SET PROBLEM -
Pick out every line in the rows below that contains the word "Choose", and copy each one in full.

Rows of pointing data -
☆ ☆ ☆ ☆ ☆ ☆ ☆
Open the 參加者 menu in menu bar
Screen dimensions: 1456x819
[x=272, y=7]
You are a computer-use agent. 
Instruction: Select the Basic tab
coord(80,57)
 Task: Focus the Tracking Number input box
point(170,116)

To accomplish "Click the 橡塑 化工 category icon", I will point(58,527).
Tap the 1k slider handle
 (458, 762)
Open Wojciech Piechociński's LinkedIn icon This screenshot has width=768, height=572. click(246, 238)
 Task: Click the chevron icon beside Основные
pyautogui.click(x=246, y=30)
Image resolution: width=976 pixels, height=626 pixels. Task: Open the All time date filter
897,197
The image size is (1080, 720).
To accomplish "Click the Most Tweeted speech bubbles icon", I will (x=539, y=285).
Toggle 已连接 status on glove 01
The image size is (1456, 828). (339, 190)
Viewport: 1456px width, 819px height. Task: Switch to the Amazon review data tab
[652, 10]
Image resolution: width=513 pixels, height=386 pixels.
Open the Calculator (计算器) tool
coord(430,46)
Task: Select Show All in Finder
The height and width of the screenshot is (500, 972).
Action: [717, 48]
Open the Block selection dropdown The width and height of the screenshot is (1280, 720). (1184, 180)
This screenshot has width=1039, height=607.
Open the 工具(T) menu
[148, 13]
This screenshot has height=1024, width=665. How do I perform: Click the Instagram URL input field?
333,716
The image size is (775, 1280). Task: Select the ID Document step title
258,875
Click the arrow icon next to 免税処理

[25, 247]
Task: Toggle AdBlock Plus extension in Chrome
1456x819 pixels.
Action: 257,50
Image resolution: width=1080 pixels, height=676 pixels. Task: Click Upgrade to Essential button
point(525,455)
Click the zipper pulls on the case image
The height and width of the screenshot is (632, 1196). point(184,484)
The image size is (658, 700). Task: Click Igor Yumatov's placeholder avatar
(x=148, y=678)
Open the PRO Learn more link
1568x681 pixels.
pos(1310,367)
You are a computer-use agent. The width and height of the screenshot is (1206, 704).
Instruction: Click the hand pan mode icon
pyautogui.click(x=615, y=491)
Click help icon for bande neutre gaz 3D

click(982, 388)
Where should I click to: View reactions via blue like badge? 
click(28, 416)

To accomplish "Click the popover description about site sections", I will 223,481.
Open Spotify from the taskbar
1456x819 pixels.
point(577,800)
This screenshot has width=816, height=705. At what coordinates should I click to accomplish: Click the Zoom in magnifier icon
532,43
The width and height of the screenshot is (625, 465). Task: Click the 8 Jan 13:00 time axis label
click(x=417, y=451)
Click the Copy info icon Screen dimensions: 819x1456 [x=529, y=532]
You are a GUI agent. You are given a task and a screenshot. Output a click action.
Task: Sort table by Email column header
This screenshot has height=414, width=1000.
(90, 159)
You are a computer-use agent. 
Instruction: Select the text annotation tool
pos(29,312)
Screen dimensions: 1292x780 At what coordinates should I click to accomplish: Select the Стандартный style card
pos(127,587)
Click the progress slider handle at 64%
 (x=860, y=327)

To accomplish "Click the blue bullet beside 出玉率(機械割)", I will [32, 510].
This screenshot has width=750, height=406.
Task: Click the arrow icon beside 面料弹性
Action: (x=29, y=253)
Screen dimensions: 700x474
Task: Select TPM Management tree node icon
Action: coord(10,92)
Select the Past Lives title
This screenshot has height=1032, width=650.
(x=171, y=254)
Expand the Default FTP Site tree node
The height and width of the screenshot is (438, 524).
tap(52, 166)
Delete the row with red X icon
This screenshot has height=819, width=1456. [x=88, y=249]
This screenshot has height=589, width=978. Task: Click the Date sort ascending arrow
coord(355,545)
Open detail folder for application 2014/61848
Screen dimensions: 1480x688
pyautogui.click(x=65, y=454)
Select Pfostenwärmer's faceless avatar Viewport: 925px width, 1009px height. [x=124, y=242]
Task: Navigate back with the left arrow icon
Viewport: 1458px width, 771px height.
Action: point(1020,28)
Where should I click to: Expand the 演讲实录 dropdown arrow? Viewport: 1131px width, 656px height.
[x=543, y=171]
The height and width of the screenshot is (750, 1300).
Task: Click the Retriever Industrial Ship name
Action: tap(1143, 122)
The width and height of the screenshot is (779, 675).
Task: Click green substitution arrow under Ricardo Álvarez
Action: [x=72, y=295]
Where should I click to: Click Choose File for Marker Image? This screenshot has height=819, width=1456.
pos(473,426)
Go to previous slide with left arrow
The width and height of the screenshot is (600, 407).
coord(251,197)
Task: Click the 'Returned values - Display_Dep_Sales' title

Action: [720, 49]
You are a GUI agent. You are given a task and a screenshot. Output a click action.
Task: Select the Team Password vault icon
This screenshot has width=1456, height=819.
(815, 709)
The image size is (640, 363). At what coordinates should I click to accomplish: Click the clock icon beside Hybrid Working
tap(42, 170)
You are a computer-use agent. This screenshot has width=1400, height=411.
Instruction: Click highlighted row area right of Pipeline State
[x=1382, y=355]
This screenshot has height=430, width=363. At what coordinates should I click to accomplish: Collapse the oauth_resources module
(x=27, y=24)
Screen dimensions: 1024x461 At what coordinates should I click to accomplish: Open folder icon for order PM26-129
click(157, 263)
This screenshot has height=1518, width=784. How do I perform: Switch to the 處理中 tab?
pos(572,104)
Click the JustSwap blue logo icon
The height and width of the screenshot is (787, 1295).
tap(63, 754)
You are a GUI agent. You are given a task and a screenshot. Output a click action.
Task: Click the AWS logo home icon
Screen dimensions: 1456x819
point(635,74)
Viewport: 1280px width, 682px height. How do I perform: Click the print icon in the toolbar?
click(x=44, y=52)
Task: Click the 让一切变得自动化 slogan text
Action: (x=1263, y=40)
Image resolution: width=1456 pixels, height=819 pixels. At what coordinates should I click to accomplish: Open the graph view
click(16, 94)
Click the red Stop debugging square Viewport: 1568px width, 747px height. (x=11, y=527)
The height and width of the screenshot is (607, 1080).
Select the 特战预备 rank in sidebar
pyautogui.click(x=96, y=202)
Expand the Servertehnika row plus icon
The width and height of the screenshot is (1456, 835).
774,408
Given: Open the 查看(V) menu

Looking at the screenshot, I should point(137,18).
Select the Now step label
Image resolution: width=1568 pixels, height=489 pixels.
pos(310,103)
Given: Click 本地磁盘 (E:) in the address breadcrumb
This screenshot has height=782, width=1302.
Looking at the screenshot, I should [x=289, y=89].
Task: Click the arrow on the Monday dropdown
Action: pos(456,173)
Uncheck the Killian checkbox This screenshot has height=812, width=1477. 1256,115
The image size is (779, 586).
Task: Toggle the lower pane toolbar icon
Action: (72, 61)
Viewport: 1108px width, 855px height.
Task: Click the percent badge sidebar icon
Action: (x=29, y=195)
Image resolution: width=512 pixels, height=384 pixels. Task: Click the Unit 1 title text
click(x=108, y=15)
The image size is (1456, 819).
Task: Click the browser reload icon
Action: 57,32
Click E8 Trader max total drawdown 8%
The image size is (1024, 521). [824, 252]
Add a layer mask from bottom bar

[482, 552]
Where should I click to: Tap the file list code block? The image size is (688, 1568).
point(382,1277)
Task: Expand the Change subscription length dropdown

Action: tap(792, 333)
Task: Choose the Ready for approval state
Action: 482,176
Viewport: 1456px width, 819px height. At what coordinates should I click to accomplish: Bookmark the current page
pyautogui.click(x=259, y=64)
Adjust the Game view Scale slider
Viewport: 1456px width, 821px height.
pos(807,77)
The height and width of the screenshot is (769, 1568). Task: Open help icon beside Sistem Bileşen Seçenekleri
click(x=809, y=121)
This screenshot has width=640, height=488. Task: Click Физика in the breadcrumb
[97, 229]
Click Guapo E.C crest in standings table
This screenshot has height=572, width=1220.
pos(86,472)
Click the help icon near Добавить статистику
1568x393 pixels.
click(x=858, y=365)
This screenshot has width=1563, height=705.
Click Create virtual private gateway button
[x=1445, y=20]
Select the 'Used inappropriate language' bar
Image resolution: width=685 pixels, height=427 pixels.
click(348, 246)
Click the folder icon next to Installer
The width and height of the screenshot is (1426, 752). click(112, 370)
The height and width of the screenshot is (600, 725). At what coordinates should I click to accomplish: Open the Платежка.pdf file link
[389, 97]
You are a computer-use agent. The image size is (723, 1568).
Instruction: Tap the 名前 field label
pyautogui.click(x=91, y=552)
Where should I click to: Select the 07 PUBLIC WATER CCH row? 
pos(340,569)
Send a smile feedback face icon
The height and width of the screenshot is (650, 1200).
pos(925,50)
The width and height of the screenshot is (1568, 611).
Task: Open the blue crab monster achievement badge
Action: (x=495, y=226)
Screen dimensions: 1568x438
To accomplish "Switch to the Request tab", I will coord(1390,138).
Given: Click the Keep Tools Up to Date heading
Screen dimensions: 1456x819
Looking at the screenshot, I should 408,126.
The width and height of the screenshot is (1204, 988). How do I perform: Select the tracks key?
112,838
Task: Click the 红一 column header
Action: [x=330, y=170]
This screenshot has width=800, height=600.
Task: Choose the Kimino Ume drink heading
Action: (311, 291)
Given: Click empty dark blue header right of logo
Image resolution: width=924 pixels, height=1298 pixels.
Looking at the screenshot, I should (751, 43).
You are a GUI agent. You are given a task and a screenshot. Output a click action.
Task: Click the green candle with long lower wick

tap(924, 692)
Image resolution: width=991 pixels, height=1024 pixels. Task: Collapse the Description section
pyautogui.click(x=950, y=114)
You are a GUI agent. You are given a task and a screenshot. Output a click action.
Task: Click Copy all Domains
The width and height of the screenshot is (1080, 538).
☆ ☆ ☆ ☆ ☆ ☆ ☆
SOLUTION TO THIS PROBLEM -
Where should I click to: Click Choose File for Marker Image? This screenshot has height=819, width=1456.
Task: Choose the Ready for approval state
Task: Choose the Kimino Ume drink heading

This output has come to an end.